Doch dann kam alles anders: Der Zusammenbruch der Westfront im August/September 1944 machte eine erneute Verlegung des Standorts notwendig. Die Entscheidung für eine neue Produktionsstätte fiel auf Celle (heute Niedersachsen). Dort wurde im November 1944 eine Ultrazentrifuge aufgebaut und im Februar 1945 in Betrieb genommen. Pro Tag konnten bis 50 Gramm um 15 Prozent angereichertes Uran hergestellt werden. Jedoch fand die Produktion ein jähes Ende. Im März 1945 kam es infolge einer Explosion zu schweren Schäden an der Zentrifuge. Dieses Ereignis bedeutete das endgültige Aus für das Forschungsprojekt. Die Fertigung wurde im April 1945, wenige Tage vor der Kapitulation, gestoppt, als britische Truppen heranrückten. Das angereicherte Uran blieb verschollen. Auch Bauteile von Zentrifugen wurden an einen unbekannten Ort gebracht und sind bis zum heutigen Tag nicht auffindbar.

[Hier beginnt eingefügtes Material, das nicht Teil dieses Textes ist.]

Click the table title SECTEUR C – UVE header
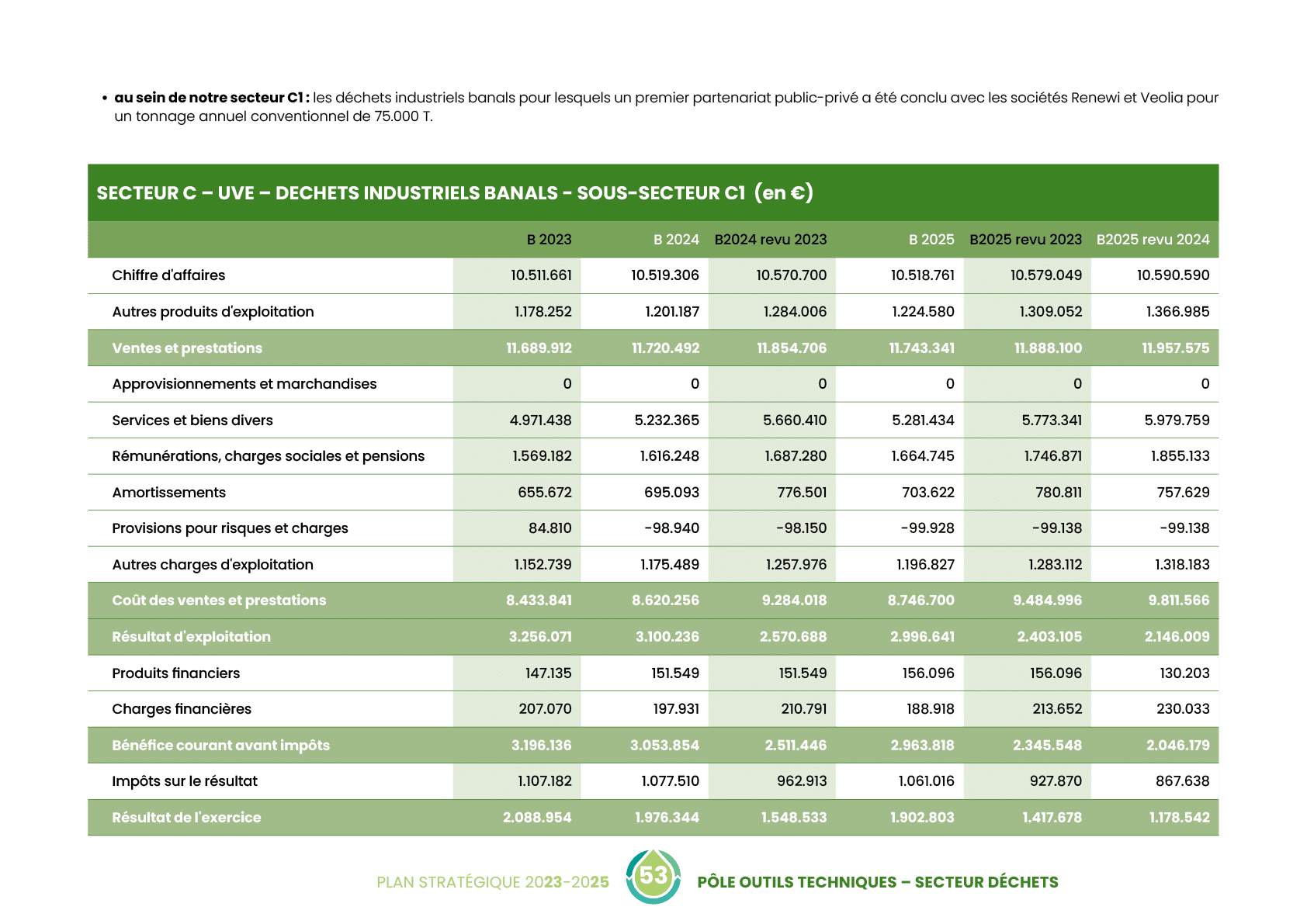454,193
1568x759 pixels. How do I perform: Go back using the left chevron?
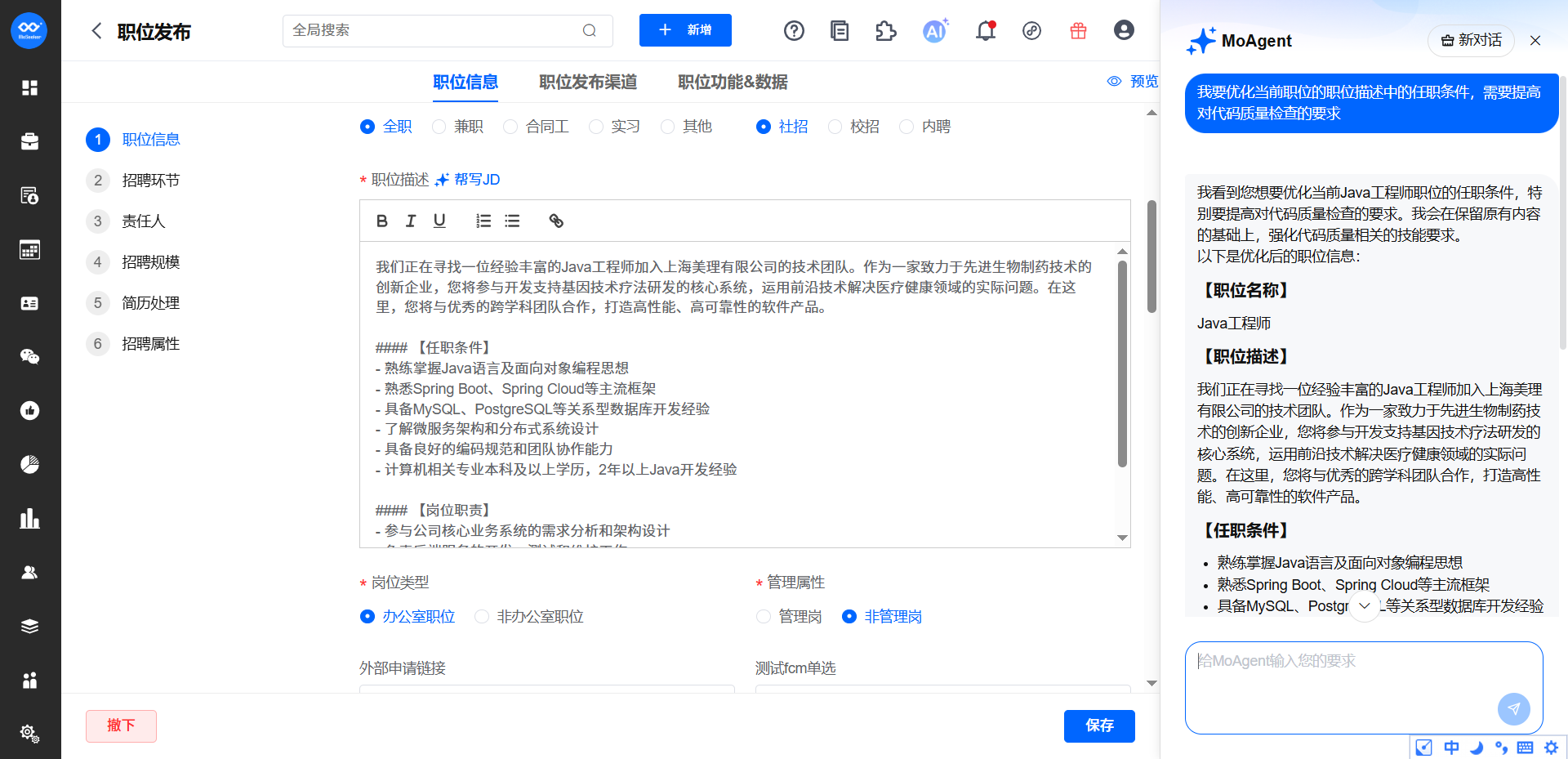point(96,31)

Wie ein Denkmal aus vergangener Zeit

Die Halle, in der vor 75 Jahren an der Entwicklung einer Atombombe hätte geforscht werden sollen, steht auch heute noch in Kandern. Die Laufkatze, die nach wie vor mit einem Teil der Gleise unterhalb der Decke befestigt ist, vermittelt einerseits den Eindruck, als wäre sie noch immer in Betrieb, andererseits wirkt die ganze Maschinerie wie ein Denkmal aus vergangener Zeit. In der WDS Druckfarbenfabrik, die jetzt dieses Anwesen als Produktionsstätte nutzt, kommt die Laufkatze nicht mehr zum Einsatz.